29 November 2005

The Appliance of Science

Being an engineer and a human (no, they are not mutually exclusive!), I have a healthy suspicion for science. I have blogged before on Science and Religion in the context of Faith vs Proof. However, during recent discussions with RocketBootWife, herself an ex-research-scientist, it transpires that the use of the word "Proof" as a byword for scientific endeavour is stretching it a bit. More than a bit, actually.

Scientific effort appears to be split into three fronts; high-energy physics (where they try and kill us with very small, strange things created when they bang very small things into other very small things at very high speeds), health research (Cancer, Heart disease, you know, useful stuff) and what I'll call "filler" science.

Filler Science is the kind of research that they might as well have not bothered doing. Its the stuff that populates the SciTech pages of news websites everywhere. Things like "Birds Fly South For Winter, new research shows" or "Men are Hairier than Women, scientists claim". But this sort of crap must be the bread and butter of thousands of scientists.

Science, from an outsider's perspective, seems a cutthroat world. Its a wonder more of them don't sport eye-patches or wooden legs. Their whole world is driven by funding and publications. And you only get to inhabit this world if you have stupid levels of qualifications in the first place. RocketBootBestMan has a DPhil from Oxford and he gets paid way less than me, despite being considerably more clever.

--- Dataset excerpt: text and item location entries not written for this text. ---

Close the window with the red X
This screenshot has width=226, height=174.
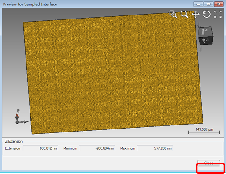pos(219,4)
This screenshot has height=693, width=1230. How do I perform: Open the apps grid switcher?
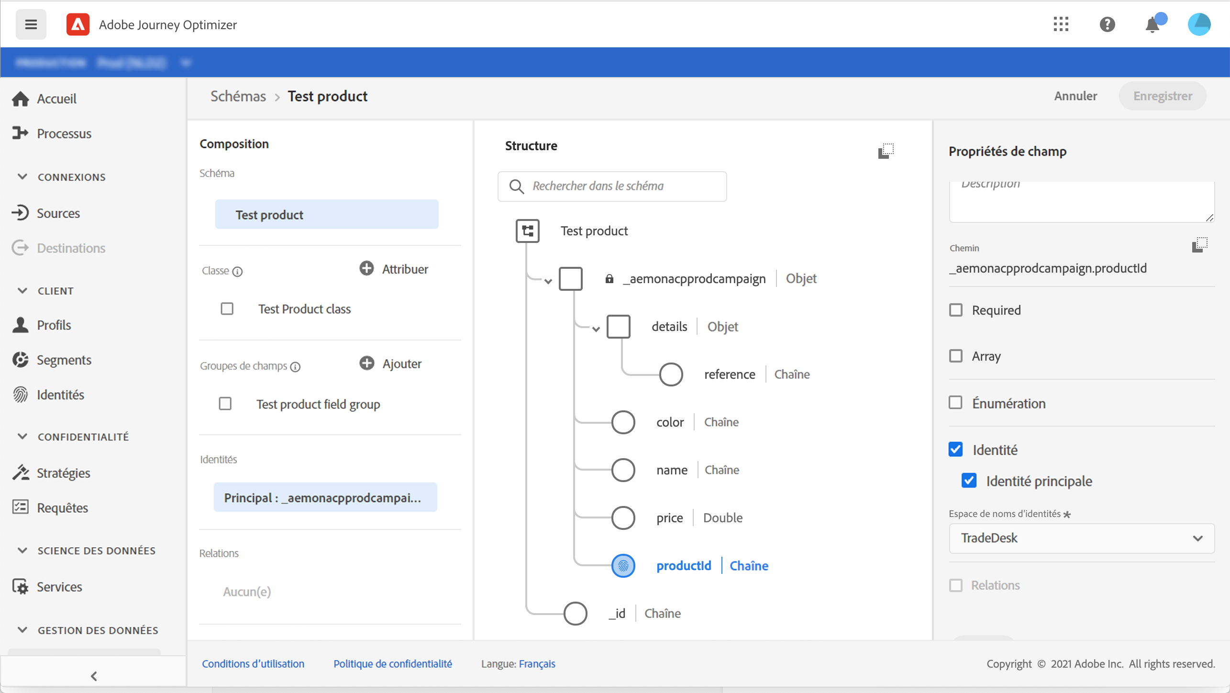[1061, 24]
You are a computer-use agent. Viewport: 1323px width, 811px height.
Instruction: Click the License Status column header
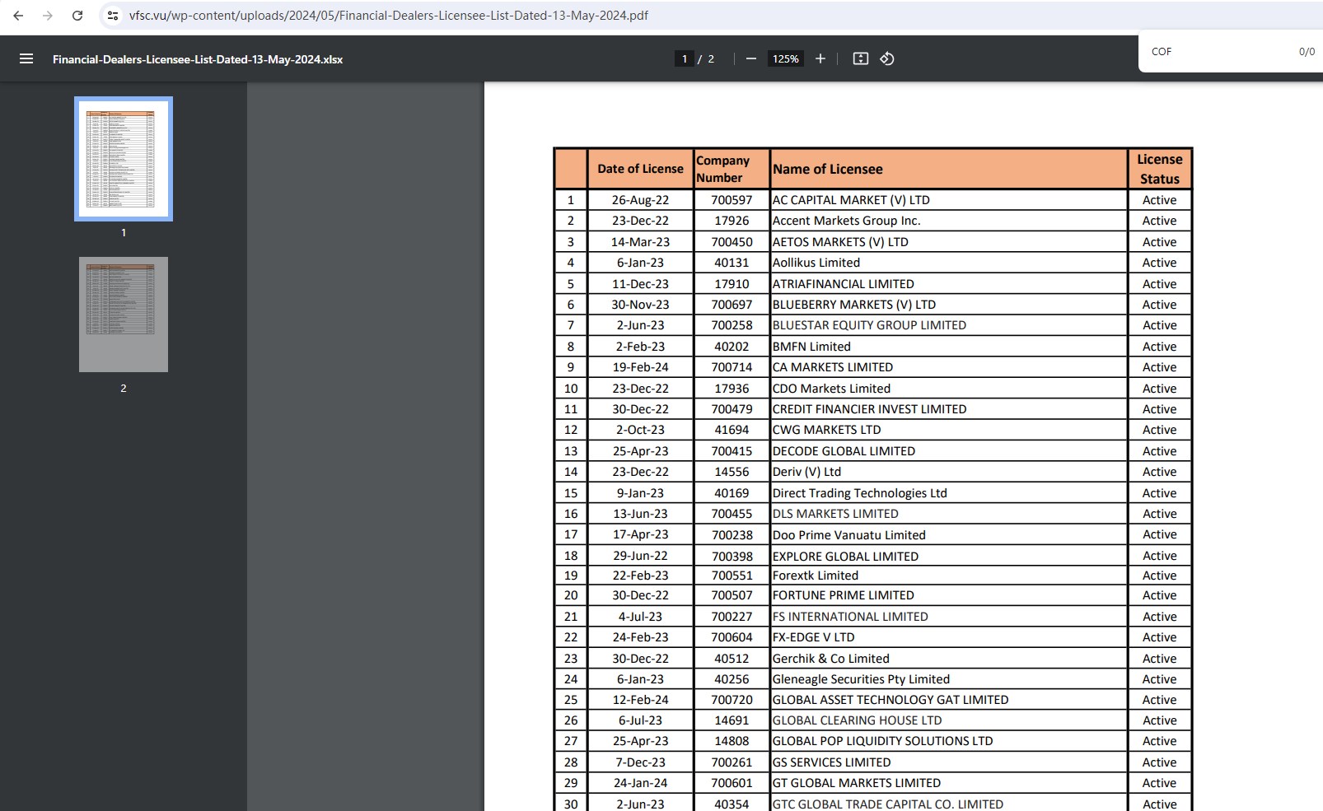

You're expected to work like a dog for peanuts (exucse the mixed metaphor) and crank out good results month after month. Reality dictates that you will go down blind alleys every so often, resulting in useless results. So what do scientists with crap results do with a poor publication level and a funding review looming? They make it up.

So they make the results look good and get them published. Their paper goes to the expert in the field who, in this case, laughs at it. The author then sends it to the next guy in the chain until it gets to some idiot who will ratify it. At this point, the chances of getting it published in Nature or The Lancet are slim, so they go with the BBC Good Food Magazine or some such.

This research is then used as the basis for some other scientists research. You would hope that these other scientists realise that any research published in the BBC Good Food Magazine is next to useless, unless it's "How To Make Chocolate Pudding To Die For", but I wouldn't bet my research grant on it. Again, you would hope that it doesn't require a PhD or millions in research cash to develop the perfect Chocolate Pudding recipe. It may be that scientific research is polarising; those who can get good results publish it and progress with their career, and those who can't publish Chocolate Pudding recipies and vanish into obscurity.

Publications are everything. You could be an ape-man from the wilds of Borneo, but as long as you've got good publications, you're set.

The whole system seems to be geared towards failure or mediocore, safe research. Or, it is geared towards weeding out the weak links; survival of the fittest. Only those who are good or sneaky enough to avoid any bad results can hope to make any money and generate useful research. It does however mean that probably only 5% of all scientific funding generates a good return.

Is it any wonder that the number of people doing hard science is dwindling? Scientific endeavour should be cooperative, not competitive. Sadly, as long as the majority of research is funded by large multinationals, Science will struggle to make significant advances. 1 step forward, 19 steps back.

PS Apologies to Zanussi for using their old tag "The Appliance of Science", but since they're now Zanussi/Electrolux, I doubt they'll care.



Proof: I faked my cell research, admits cloning pioneer.

See?! If he's doing it, imagine what lesser mortals are doing.